In my two-and-a-half year odyssey through state government, the forces for more programs, more regulations, more laws, and more agencies never cease to amaze. Every day in Austin, lobbyists and special interest groups show up in my office, on my cell phone, and in my email asking for more bureaucracy. Back home, I am refreshed by Texans who want our state government to continue as one of the smallest per capita in the country.
That said, at every turn I find programs conceived years ago that lack funding to fulfill their basic mission. In one of my first legislative hearings, I came across the Texas Tomorrow Fund, which allows parents to pay into a fund over a number of years to secure their child’s college education. This constitutionally-created fund has $1.6 billion in assets, but $2.2 billion in liabilities: a $644 million hole. The Teachers Retirement System has $116 billion in assets, but needs $143 billion for actuarial soundness: a $27 billion hole. This scenario is not uncommon. We are incurring costs today, without setting aside the money we need.

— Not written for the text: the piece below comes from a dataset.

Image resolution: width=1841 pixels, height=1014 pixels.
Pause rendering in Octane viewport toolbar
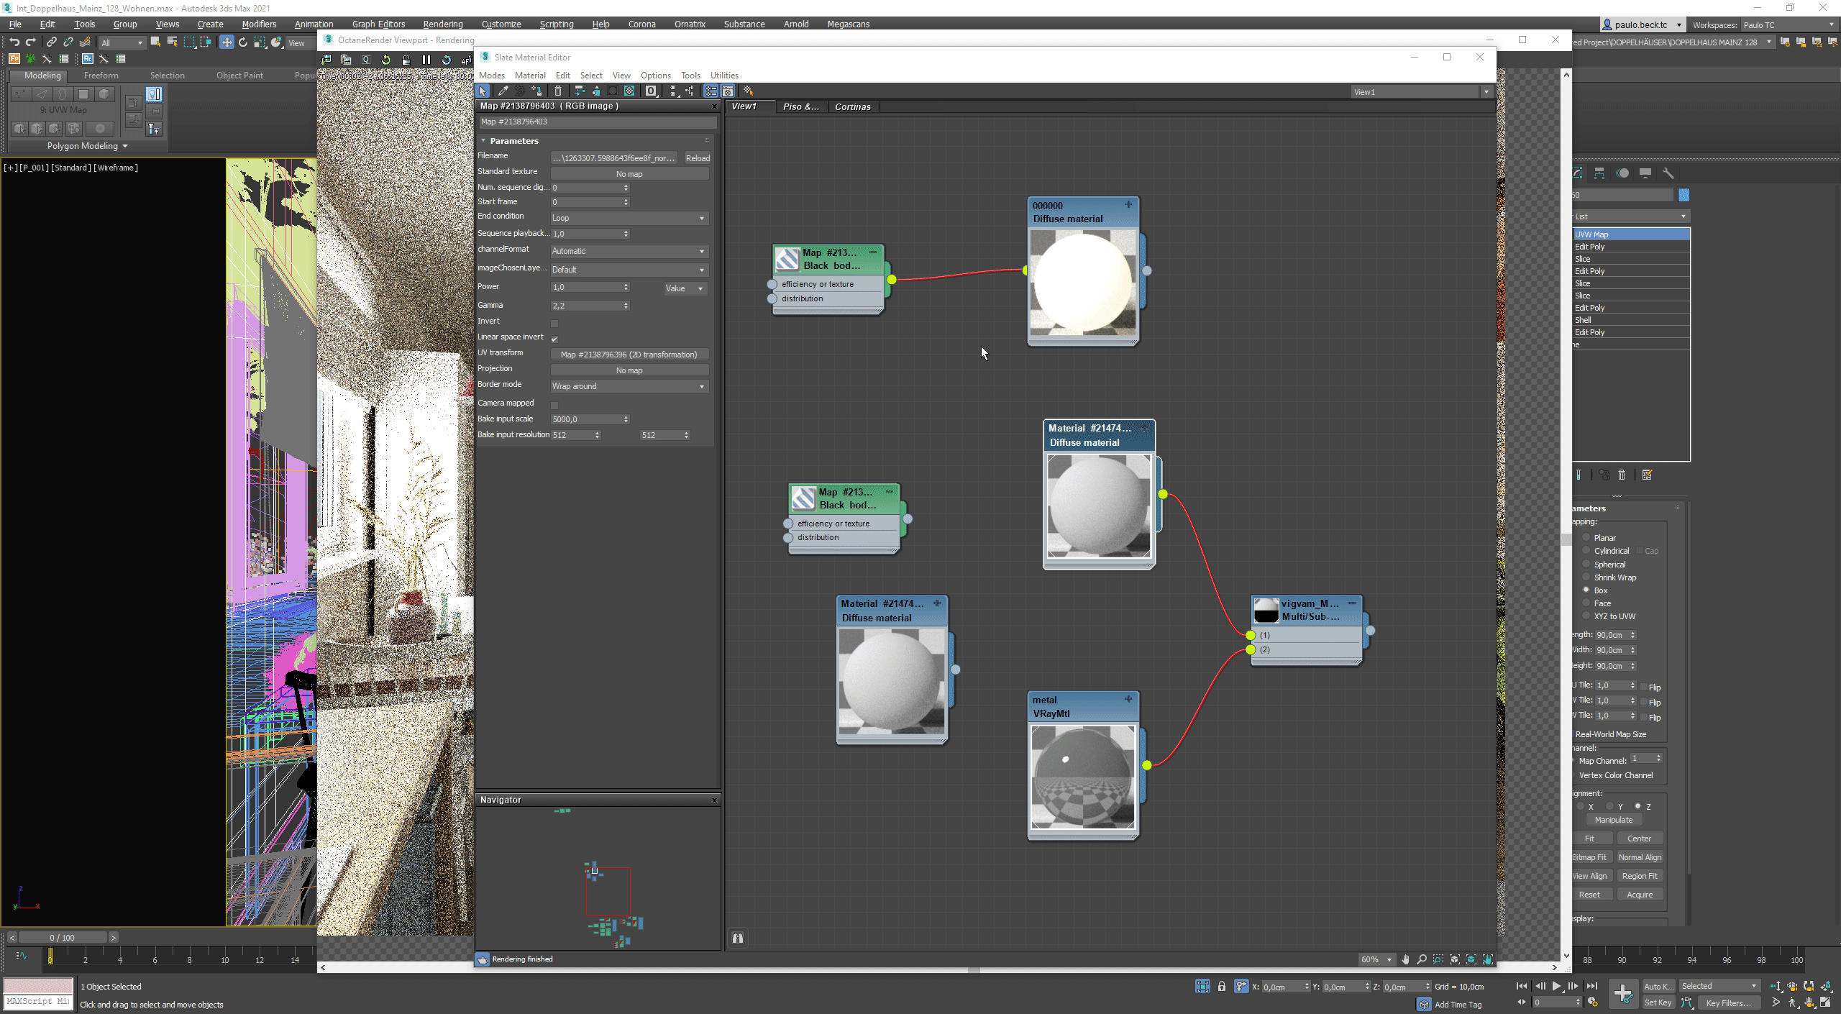pos(426,60)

All is not doom and gloom. Texas leaders plan to fill in some holes by ending a reliance on dedicated funds, which create a $4.3 billion — and growing — hole in the state budget every two years. I am gratified with the speaker, lieutenant governor, and governor’s commitment to address this glaring problem. [JoAnn’s note: This depends upon whether or not the reform legislation is passed by the TX House and Senate. The “big three” need to make sure reform legislation passes. Often, the reform talk is big, but the results never materialize.]

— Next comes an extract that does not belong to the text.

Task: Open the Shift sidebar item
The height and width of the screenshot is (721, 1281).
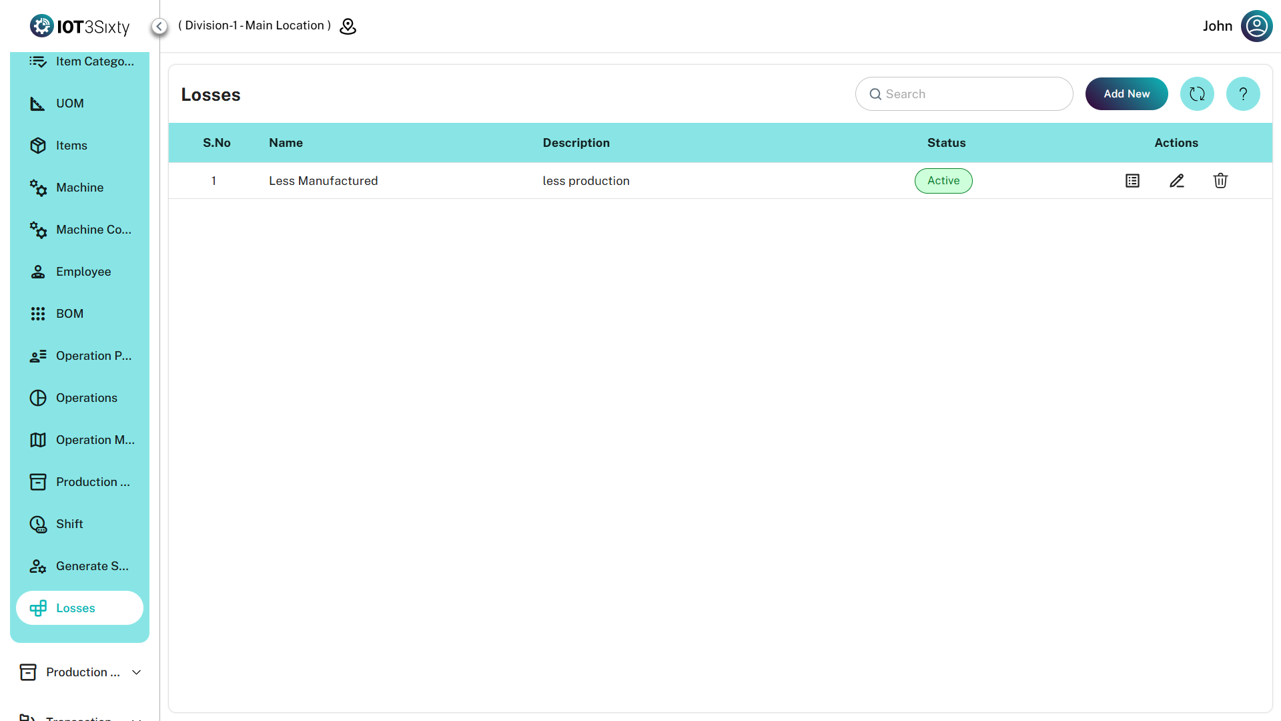Action: 69,524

Conversely, water boasts the greatest access to capital of all government functions in Texas.Only water has a program enacted in 2001 in which Texas guarantees water debt, providing the state’s AAA credit rating enabling access to cheaper capital. This, even though 75 percent of the projects in the state water plan asking for help already have an AA- rating or better.
To my knowledge, no county, city, port authority or college district has such substantial financial support from the state. In addition to state help, through triple tax-free bonds, the issuer pays rates 40-43 percent lower than comparably rated private bonds — thanks to the federal government. Municipalities borrowed $5 billion for water last year alone.

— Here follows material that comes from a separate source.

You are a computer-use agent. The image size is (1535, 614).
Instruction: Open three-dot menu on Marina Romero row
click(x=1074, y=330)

Despite this clear embarrassment of riches, an army of lobbyists in Austin wants even cheaper money for their water clients, but why? Water already has the greatest access to capital and the most subsidized capital of any government entity in Texas.
Put differently, you own a house with holes in the roof, broken pipes and decrepit walls; some contractors want you to add a new room. With your money, you know the right thing to do. Unfortunately, legislators spend “other people’s money”.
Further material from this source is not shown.